In scena c’è la nostra civiltà (o meglio, quel che ne resta) che tenta di riappropriarsi delle funzioni vitali del corpo per reagire a uno stordimento, più “digitale” che televisivo, ma che appare condannata da un’incapacità ormai conclamata di gestire gli istinti, diventati meri e pericolosi scopiazzamenti di ciò che vediamo in rete. Come se l’uomo si fosse autodestinato a parodie della vita, che non saranno mai più in grado di riportarci a una verità primitiva, dimenticata e non più ricostruibile. Partendo dalle macerie esistenziali del film-scandalo “La grande abbuffata”, girato nel 1973 da Marco Ferreri, Michele Sinisi (anche regista) e Francesco M. Asselta ne hanno scritto un’omonima e interessante versione teatrale (al teatro Fontana e poi al Metastasio di Prato) che ripercorre la trama, basata su quattro amici che decidono di ritirarsi in una villa per suicidarsi ingozzandosi di cibo e, con più difficoltà, di sesso.

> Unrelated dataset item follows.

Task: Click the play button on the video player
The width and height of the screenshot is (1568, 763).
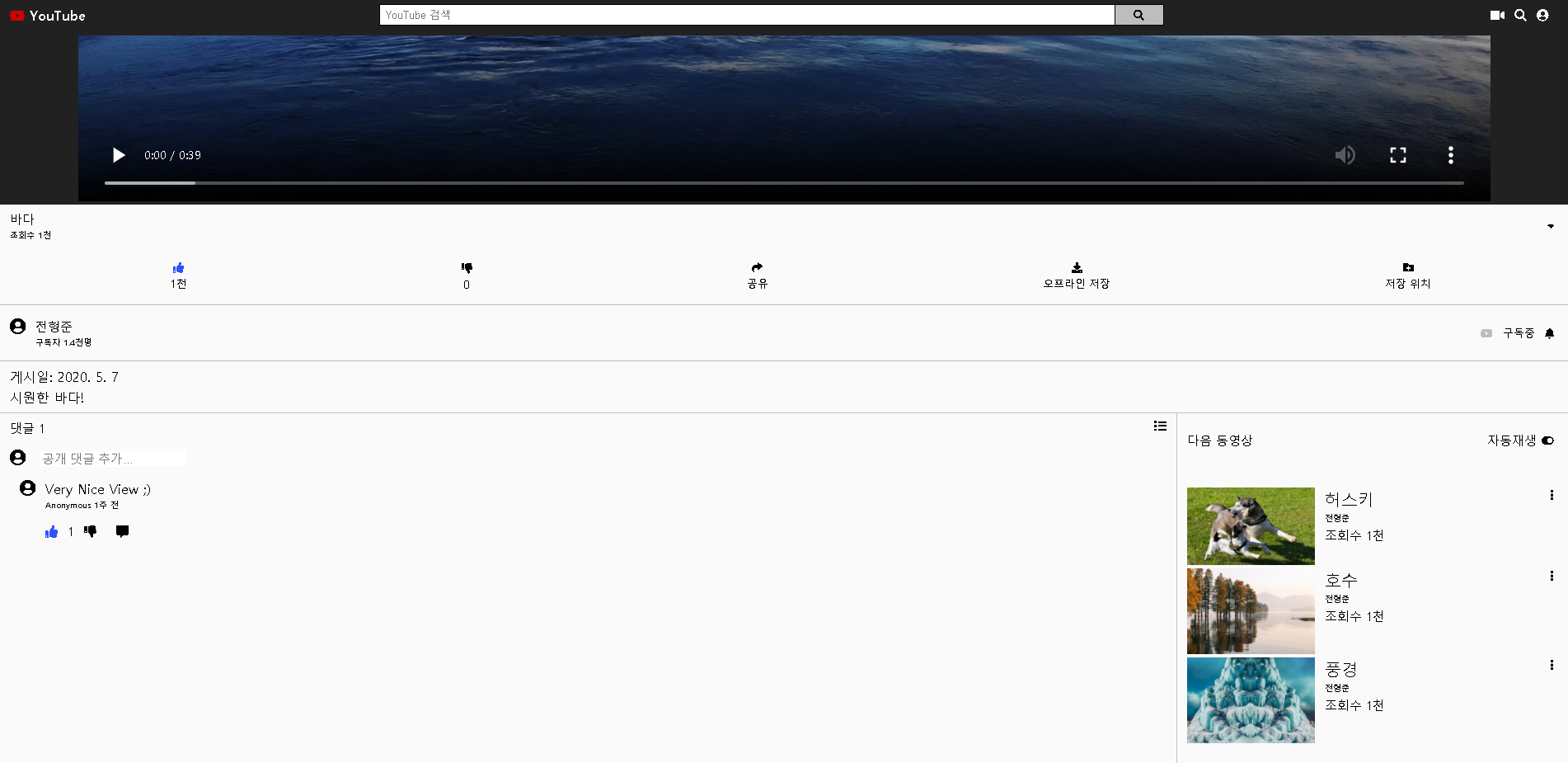Action: point(119,155)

Allora era una critica feroce e volutamente oscena al consumismo che cominciava e alla crisi di una società borghese che stava per perdere qualsiasi tipo di valore etico. La regia di Sinisi, pur mantenendo l’illusoria leggerezza dell’ironia (perfetta per veicolare le parti più ridicole del nostro oggi), punta meno sul cibo, preferendo mettere in primo piano il continuo ingurgitare di informazioni (in senso lato) da internet (dalle fake news alla pornografia) e dalla tv, dove le inchieste hanno lasciato il passo a prolissi dibattiti e conduttori narcisisti e in cui la ricerca della verità non è più il fine ultimo ma l’ultimo dei fini. Insomma, il terrore del consumismo denunciato da Ferreri è diventato nel teatro del 2021 una sorta di day after (anche del covid), dove tutto è stato consumato e le macerie finali (dopo l’eruzione mefitica del wc) diventano più rappresentative dei brevi monologhi, un po’ moralistici, che vorrebbero far riaprire gli occhi e far riscoprire i sani istinti.
La scena di Federico Biancalani è paradigmatica, con al centro un tavolo in perfetto stile “obitorio”, dove il sesso celebra il proprio funerale perché forse nessuno sa più come si fa mentre la vita si può solo imitare. Di eccellente livello tutte le interpretazioni: Stefano Braschi, il messinese Ninni Bruschetta, Gianni D’Addario e Donato Paternoster riprendono i ruoli che furono rispettivamente di Philippe Noiret, Michel Piccoli, Ugo Tognazzi e Marcello Mastroianni, mentre Adele Tirante (altra messinese) è la maestra allora interpretata da Andréa Ferréol. E tutti, come nel film, mantengono in scena il loro nome. Sara Drago, Marisa Grimaldo e Stefania Medri (divertentissime) sono le tre prostitute.